Hi,
I am interested in doing spiking neural networks simulations in Julia. The package Neuroblox.jl seems very promising, and the lectures posted on MIT OpenCourseware on it make it clear that it is possible to build custom neural and synaptic models.
I am having a hard time understanding if and how it is possible to include learning rules into the system, especially ones that get applied when pre or post synaptic neurons spike, for example an STDP rule. I had a look at the documentation, without much success.
I would really like to hear from someone familiar with the package if this is possible in its current state, and if they think the package is ready for general usage.
This is my first post on this forum, so please let me know if I am breaking any rule
. I apologize for the absence of links, but I am not yet allowed to include them.
Hi there, thanks for taking an interest in Neuroblox and the course, and apologies for the late reply. You are right, it is possible to build such custom models, we prioritise modularity like this. You should be able to use the current Hebbian learning rules in any connection involving neurons, like the ones in the course tutorials.
Adding custom learning rules is quite fiddly for now but we are fixing it. In the current version you have to extend some internal functions (these three ones).

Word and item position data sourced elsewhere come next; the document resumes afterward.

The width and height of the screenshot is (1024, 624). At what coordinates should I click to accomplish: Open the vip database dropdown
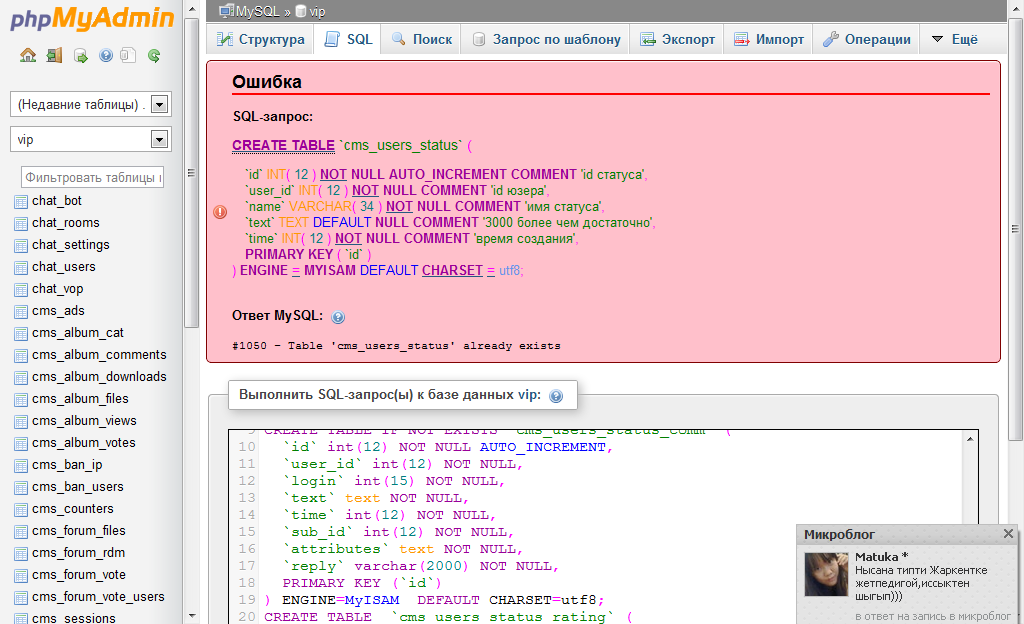tap(159, 140)
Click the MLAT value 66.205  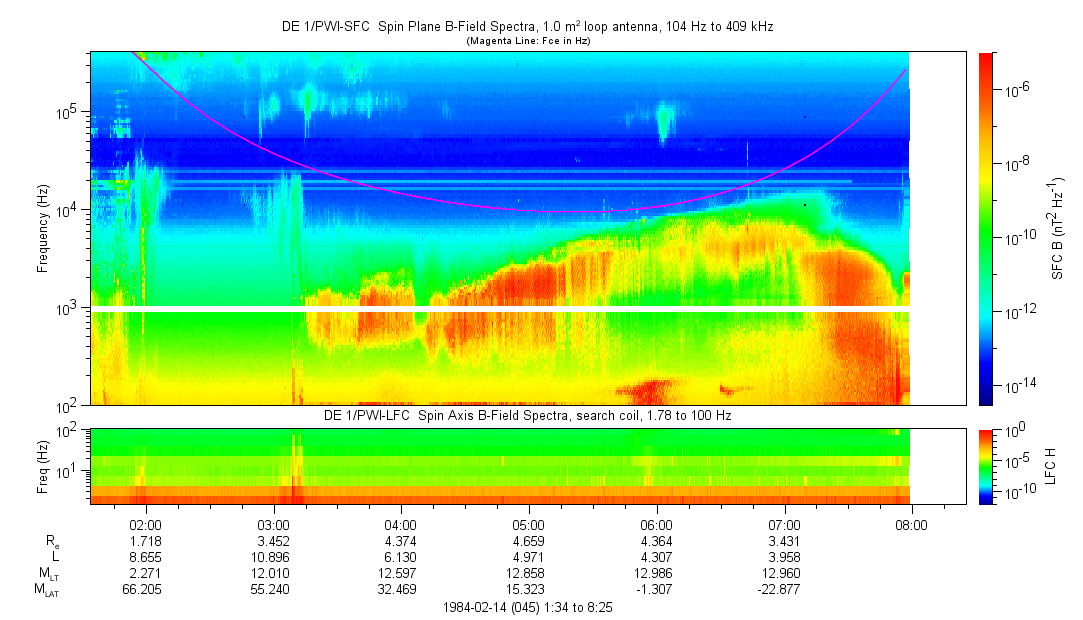[145, 591]
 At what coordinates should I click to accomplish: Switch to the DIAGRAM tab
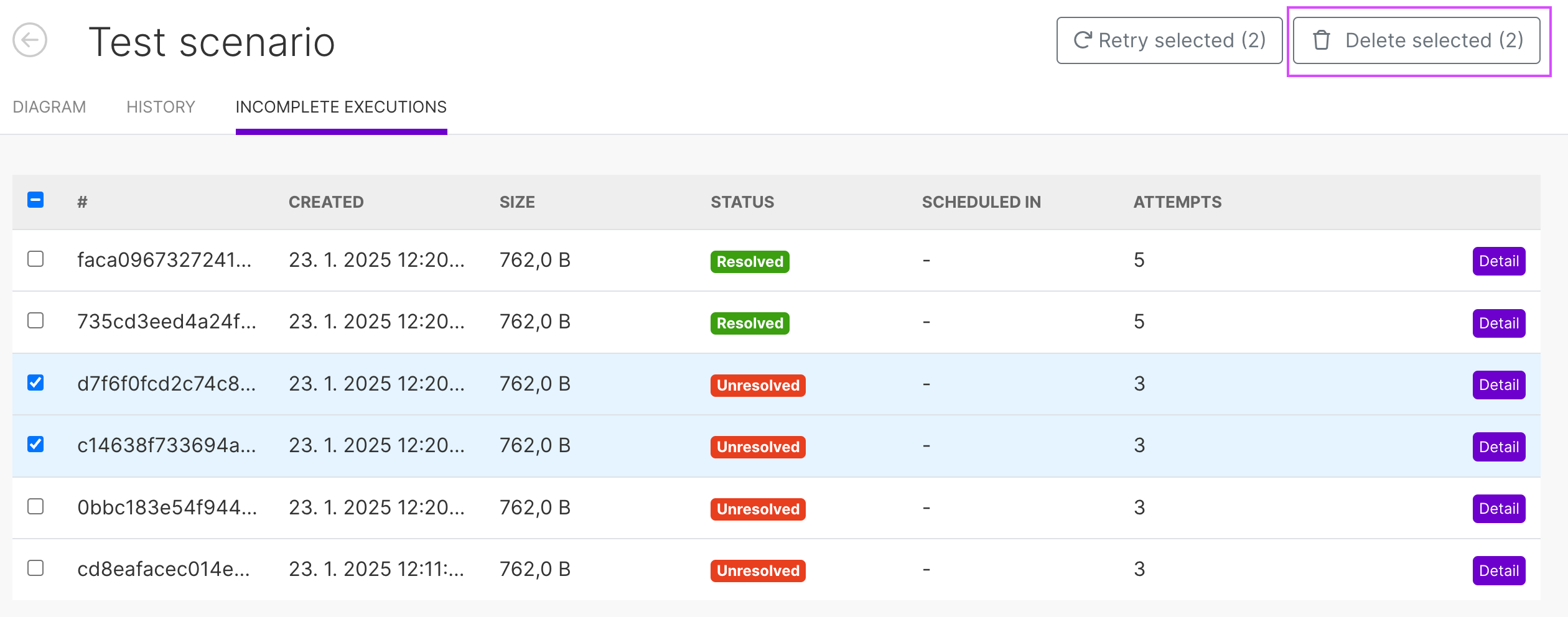click(49, 107)
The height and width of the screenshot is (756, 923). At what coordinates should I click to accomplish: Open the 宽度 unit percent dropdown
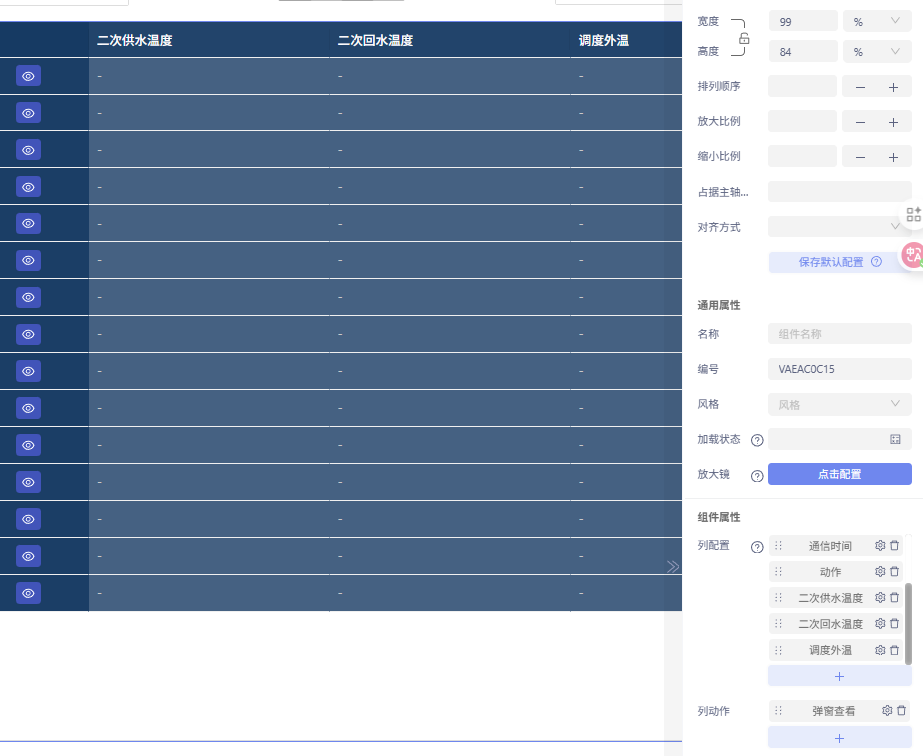pyautogui.click(x=877, y=21)
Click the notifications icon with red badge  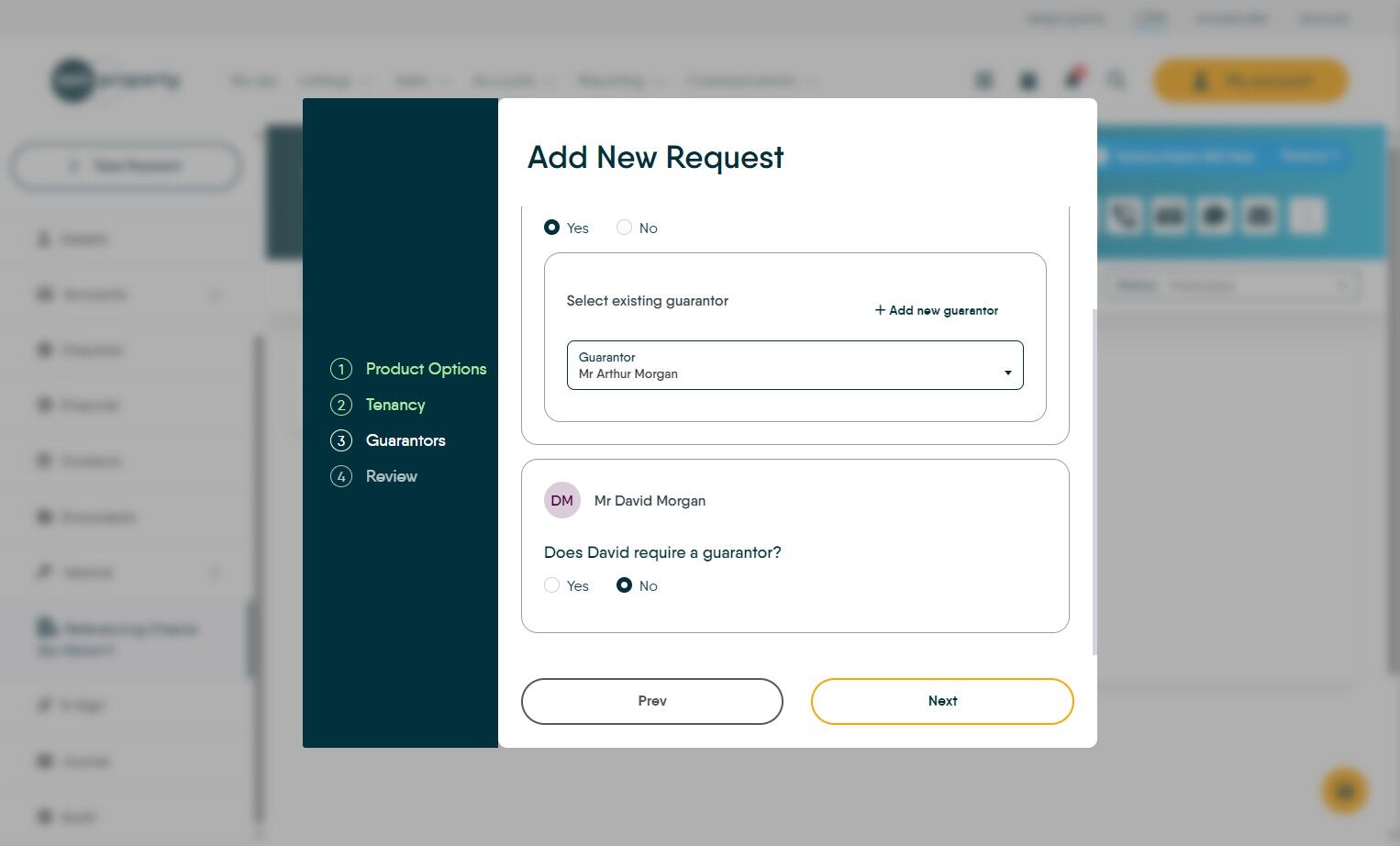[x=1072, y=79]
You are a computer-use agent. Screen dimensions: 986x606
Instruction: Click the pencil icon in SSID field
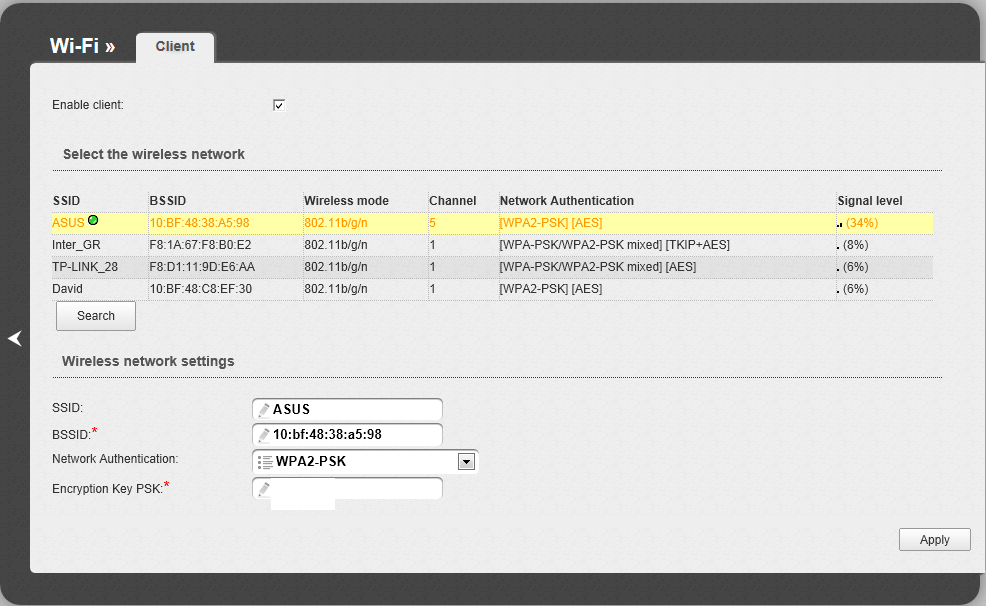(x=264, y=409)
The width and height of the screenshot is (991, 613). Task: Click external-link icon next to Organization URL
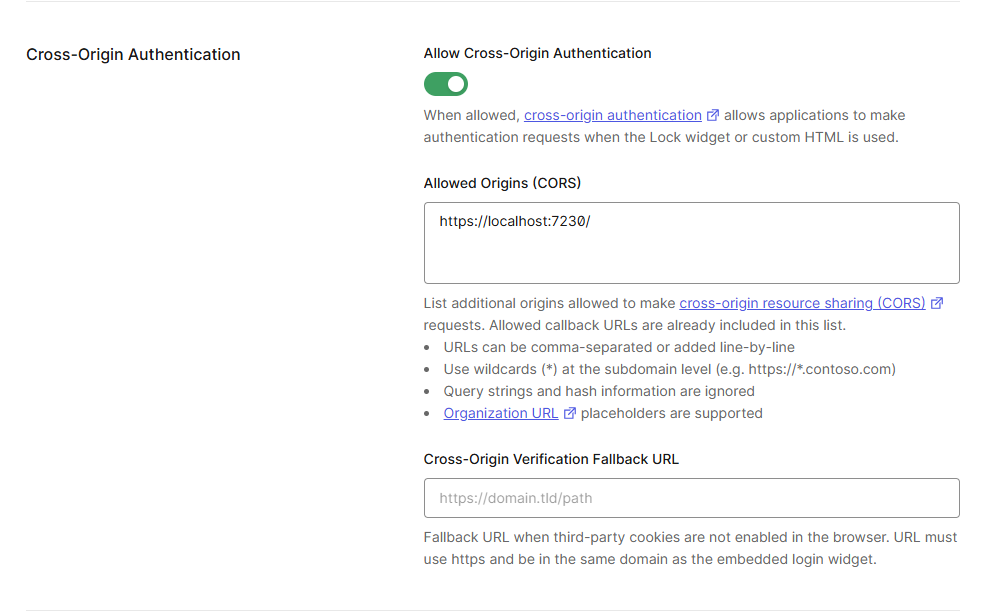(570, 413)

In the current version you would also need to know which states of the pre- and post-synaptic neurons participate in the rule and at what times during simulation their values should be used to calculate the weight gradient (like these fields do in the simple Hebbian rule).
We are working on a new release which should be out soon, where we simplify the API and export more utility functions for customising connection and learning rules. I would recommend waiting for this version to come out. When it does, I’ll also update the course tutorial page with new syntax and add an example including custom learning rules too. If it’s something urgent that you want to simulate now, feel free to add more details about your use case here and I can help you with the code to run it.
Haris
Hi Haris, thank you for getting back to me. I am excited to hear that you are working on the learning rules and I am looking forward to try the new version when it will come out!
You mention that in the current version you would need to know at what times during the simulation the weights should change. This seems incompatible with a learning rule where the weight changes whenever the pre or post-synaptic neuron spike, as these times are not known before running the simulation.
Will it be possible to implement this type of learning rule in the new version?